Stored data:
----------------------------------------
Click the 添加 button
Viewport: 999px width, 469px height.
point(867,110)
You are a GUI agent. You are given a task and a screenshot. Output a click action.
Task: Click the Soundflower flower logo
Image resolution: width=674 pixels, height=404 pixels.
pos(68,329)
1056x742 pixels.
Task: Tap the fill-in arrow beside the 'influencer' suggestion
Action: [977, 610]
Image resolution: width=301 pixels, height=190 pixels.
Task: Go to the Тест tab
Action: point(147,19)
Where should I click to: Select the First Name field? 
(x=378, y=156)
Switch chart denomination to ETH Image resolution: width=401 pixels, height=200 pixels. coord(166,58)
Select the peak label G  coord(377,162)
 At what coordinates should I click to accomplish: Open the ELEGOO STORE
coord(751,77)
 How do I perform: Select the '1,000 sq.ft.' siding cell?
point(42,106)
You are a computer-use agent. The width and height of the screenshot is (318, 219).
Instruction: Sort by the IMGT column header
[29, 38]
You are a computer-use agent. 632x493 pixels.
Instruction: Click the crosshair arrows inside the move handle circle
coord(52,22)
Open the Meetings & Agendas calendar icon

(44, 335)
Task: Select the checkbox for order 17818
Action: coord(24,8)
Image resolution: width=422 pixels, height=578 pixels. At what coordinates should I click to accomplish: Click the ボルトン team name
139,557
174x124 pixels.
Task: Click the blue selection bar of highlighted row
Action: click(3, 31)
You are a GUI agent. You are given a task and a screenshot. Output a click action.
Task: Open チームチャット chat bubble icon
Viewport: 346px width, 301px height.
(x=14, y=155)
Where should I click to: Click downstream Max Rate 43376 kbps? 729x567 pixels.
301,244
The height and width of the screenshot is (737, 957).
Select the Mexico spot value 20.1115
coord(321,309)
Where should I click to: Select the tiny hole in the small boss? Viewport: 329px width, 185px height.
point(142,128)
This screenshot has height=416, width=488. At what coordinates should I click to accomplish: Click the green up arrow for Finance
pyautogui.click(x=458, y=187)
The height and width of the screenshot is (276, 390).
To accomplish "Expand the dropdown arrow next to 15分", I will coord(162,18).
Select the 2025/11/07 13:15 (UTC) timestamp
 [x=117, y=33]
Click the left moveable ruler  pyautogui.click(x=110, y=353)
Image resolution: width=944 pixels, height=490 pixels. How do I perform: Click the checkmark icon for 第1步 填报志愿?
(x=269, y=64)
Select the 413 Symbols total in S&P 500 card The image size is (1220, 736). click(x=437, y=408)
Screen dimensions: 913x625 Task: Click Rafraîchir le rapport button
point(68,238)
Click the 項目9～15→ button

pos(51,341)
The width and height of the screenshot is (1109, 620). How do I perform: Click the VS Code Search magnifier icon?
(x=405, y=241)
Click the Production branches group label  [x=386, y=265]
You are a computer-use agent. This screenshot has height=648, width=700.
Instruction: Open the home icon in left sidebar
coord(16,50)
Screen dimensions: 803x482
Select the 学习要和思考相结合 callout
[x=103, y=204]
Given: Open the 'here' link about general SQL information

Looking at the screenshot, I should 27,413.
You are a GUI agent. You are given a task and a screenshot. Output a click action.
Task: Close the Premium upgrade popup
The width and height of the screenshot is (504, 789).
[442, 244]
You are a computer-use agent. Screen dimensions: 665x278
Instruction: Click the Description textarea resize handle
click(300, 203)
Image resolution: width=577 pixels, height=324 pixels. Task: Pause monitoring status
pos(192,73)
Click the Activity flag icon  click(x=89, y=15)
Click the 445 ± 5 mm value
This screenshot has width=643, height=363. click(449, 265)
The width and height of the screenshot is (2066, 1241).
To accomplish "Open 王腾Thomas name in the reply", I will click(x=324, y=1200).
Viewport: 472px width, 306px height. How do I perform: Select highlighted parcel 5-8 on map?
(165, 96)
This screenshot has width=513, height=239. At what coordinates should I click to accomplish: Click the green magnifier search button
----------------------------------------
◆ **WHAT YOU WILL DO**
Please restate every line of the records exactly.

◆ **FINAL ANSWER**
Click the 添加 button
Viewport: 999px width, 469px height.
point(867,110)
You are a GUI agent. You are given a task and a screenshot. Output a click action.
Task: Click the Soundflower flower logo
Image resolution: width=674 pixels, height=404 pixels.
pos(68,329)
1056x742 pixels.
Task: Tap the fill-in arrow beside the 'influencer' suggestion
Action: [977, 610]
Image resolution: width=301 pixels, height=190 pixels.
Task: Go to the Тест tab
Action: point(147,19)
Where should I click to: Select the First Name field? 
(x=378, y=156)
Switch chart denomination to ETH Image resolution: width=401 pixels, height=200 pixels. coord(166,58)
Select the peak label G  coord(377,162)
 At what coordinates should I click to accomplish: Open the ELEGOO STORE
coord(751,77)
 How do I perform: Select the '1,000 sq.ft.' siding cell?
point(42,106)
You are a computer-use agent. The width and height of the screenshot is (318, 219).
Instruction: Sort by the IMGT column header
[29, 38]
You are a computer-use agent. 632x493 pixels.
Instruction: Click the crosshair arrows inside the move handle circle
coord(52,22)
Open the Meetings & Agendas calendar icon

(44, 335)
Task: Select the checkbox for order 17818
Action: coord(24,8)
Image resolution: width=422 pixels, height=578 pixels. At what coordinates should I click to accomplish: Click the ボルトン team name
139,557
174x124 pixels.
Task: Click the blue selection bar of highlighted row
Action: click(3, 31)
You are a GUI agent. You are given a task and a screenshot. Output a click action.
Task: Open チームチャット chat bubble icon
Viewport: 346px width, 301px height.
(x=14, y=155)
Where should I click to: Click downstream Max Rate 43376 kbps? 729x567 pixels.
301,244
The height and width of the screenshot is (737, 957).
Select the Mexico spot value 20.1115
coord(321,309)
Where should I click to: Select the tiny hole in the small boss? Viewport: 329px width, 185px height.
point(142,128)
This screenshot has height=416, width=488. At what coordinates should I click to accomplish: Click the green up arrow for Finance
pyautogui.click(x=458, y=187)
The height and width of the screenshot is (276, 390).
To accomplish "Expand the dropdown arrow next to 15分", I will coord(162,18).
Select the 2025/11/07 13:15 (UTC) timestamp
 [x=117, y=33]
Click the left moveable ruler  pyautogui.click(x=110, y=353)
Image resolution: width=944 pixels, height=490 pixels. How do I perform: Click the checkmark icon for 第1步 填报志愿?
(x=269, y=64)
Select the 413 Symbols total in S&P 500 card The image size is (1220, 736). click(x=437, y=408)
Screen dimensions: 913x625 Task: Click Rafraîchir le rapport button
point(68,238)
Click the 項目9～15→ button

pos(51,341)
The width and height of the screenshot is (1109, 620). How do I perform: Click the VS Code Search magnifier icon?
(x=405, y=241)
Click the Production branches group label  [x=386, y=265]
You are a computer-use agent. This screenshot has height=648, width=700.
Instruction: Open the home icon in left sidebar
coord(16,50)
Screen dimensions: 803x482
Select the 学习要和思考相结合 callout
[x=103, y=204]
Given: Open the 'here' link about general SQL information

Looking at the screenshot, I should 27,413.
You are a GUI agent. You are given a task and a screenshot. Output a click action.
Task: Close the Premium upgrade popup
The width and height of the screenshot is (504, 789).
[442, 244]
You are a computer-use agent. Screen dimensions: 665x278
Instruction: Click the Description textarea resize handle
click(300, 203)
Image resolution: width=577 pixels, height=324 pixels. Task: Pause monitoring status
pos(192,73)
Click the Activity flag icon  click(x=89, y=15)
Click the 445 ± 5 mm value
This screenshot has width=643, height=363. click(449, 265)
The width and height of the screenshot is (2066, 1241).
To accomplish "Open 王腾Thomas name in the reply", I will click(x=324, y=1200).
Viewport: 472px width, 306px height. How do I perform: Select highlighted parcel 5-8 on map?
(165, 96)
This screenshot has width=513, height=239. At what coordinates should I click to accomplish: Click the green magnifier search button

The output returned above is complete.